Are you familiar with that feeling? That you’re ‘allergic’ to someone? A family member, an in-law, someone at work. The way that person talks and behaves annoys you no end? How do you become ‘allergic’ to someone, and what can you do to improve the situation?


It has everything to do with your own personality versus that of the other person. More specifically, the qualities each of you have. Qualities differ from person to person. They’re a part of your upbringing, you develop them on your own or copy them from others throughout your life. Imagine that you’re very decisive and consider that to be an important quality in yourself. If you come across a person who is very passive and takes a wait-and-see approach, it clashes with your world. You don’t understand how someone could behave that way, you would NEVER do that! Another example: you like to show a bit of humility during conversations, you listen a lot and talk little. Then you find yourself at the Christmas dinner table, sitting next to your aunt, who just won’t keep her mouth shut. The type that talks your ears off. That creates the first annoyance, or even irritation.


Irritation often arises when dealing with opposite qualities. And when people go too far in their qualities. Indeed, your quality can become a problem if you take it too far. A precise or meticulous person can become nitpicky or pedantic. A decisive person can become pushy, a helpful person can become meddlesome, a courageous person can become a fanatic and an optimist could become naive.


The extraordinary thing is that opposite qualities are the things you focus on. You have an antenna for people who are your own mirror image. If you are a meticulous perfectionist, you immediately notice when people are careless or chaotic. If you’re someone who always keeps a straight back and sticks to values, you have an eye for people who behave like a chameleon and face whichever way the wind blows. Let’s be clear though, the person you can’t stand is just as annoyed by you as you are by them


What can you do about this? First, it’s a good idea to realise what your qualities are and when you’re being excessive in them. It’s also fun and instructive to wonder, at the first sign of annoyance, what exactly it is that annoys you and how that relates to your own qualities. Going a bit further, you could try to understand that there are differences between people. In other words, there is no GOOD or BAD behaviour. Understanding differences gives you peace of mind. Understanding that the person you’re talking to has a very different approach to life could annoy you, but it could also amaze you. It might even put a smile on your face!


You could leave it at that, of course. You don’t have to get along with everyone. But, what if it’s really necessary for you to build a good relationship – for example, with family / in-laws you see regularly – or what if you want to cooperate better in a work environment? In that case, it’s worth adjusting your behaviour to come closer together. Are you precise, and the other person is a bit chaotic? Then your challenge is to be more tolerant. Think of running a household, and how two partners handle things differently. Are you an optimist, and the other person is a cynic? You could practise being more realistic. Are you decisive and dealing with a more passive person? Then practise being patient. Another positive result is that the other person is likely to tone down their behaviour as well. And what if you find yourself next to your chatty aunt at Christmas dinner again? Practise talking more and tell her a fun story!

☆ ☆ ☆ ☆ ☆ ☆ ☆

● **Required tasks**
A – In the article on feeling "allergic" to someone, what can a helpful person become by taking that quality too far?
B – Extract everything in the article from "Are you familiar" down to "improve the situation?".
The entries that follow have no connection to the article.

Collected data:
☆ ☆ ☆ ☆ ☆ ☆ ☆

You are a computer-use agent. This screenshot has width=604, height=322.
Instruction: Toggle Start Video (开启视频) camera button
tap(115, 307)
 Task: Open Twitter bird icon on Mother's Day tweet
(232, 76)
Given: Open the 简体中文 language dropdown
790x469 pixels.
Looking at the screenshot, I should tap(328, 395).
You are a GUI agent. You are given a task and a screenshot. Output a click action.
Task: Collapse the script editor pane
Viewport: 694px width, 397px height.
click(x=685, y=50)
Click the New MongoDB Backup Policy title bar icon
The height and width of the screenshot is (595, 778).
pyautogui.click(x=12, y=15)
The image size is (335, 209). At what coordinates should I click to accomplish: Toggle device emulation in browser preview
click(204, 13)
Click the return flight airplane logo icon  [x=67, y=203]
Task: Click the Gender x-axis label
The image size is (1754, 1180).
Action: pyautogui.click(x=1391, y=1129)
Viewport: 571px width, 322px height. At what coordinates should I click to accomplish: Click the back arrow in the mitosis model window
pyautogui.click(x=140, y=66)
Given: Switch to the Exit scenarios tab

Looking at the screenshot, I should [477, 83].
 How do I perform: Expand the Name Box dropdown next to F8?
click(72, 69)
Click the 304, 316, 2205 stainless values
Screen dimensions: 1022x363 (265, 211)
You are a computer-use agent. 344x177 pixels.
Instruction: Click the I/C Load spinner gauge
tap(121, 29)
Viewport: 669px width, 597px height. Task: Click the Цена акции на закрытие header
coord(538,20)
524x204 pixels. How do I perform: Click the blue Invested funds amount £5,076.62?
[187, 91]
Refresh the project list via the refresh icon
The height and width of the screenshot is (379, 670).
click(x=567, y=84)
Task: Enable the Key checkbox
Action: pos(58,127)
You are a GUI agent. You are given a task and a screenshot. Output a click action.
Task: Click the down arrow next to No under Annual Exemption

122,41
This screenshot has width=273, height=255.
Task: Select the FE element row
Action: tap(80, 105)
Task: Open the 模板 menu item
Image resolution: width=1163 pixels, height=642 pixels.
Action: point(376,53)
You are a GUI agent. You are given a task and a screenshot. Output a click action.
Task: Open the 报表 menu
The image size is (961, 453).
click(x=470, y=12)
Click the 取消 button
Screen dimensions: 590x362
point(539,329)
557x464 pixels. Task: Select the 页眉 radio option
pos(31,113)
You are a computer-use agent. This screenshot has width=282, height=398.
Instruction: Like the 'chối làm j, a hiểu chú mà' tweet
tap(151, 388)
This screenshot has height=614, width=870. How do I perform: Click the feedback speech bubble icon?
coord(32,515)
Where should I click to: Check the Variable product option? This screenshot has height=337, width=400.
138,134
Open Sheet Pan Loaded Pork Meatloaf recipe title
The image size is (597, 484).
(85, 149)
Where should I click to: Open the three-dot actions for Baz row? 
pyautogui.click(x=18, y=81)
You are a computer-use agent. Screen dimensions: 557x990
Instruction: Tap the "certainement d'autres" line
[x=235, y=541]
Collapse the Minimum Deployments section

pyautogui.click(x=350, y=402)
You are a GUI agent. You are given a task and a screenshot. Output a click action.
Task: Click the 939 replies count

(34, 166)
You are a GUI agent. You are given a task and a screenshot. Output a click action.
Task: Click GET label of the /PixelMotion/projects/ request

☆ ☆ ☆ ☆ ☆ ☆ ☆

● **Answers to the problems**
A – Meddlesome.

B –
Are you familiar with that feeling? That you’re ‘allergic’ to someone? A family member, an in-law, someone at work. The way that person talks and behaves annoys you no end? How do you become ‘allergic’ to someone, and what can you do to improve the situation?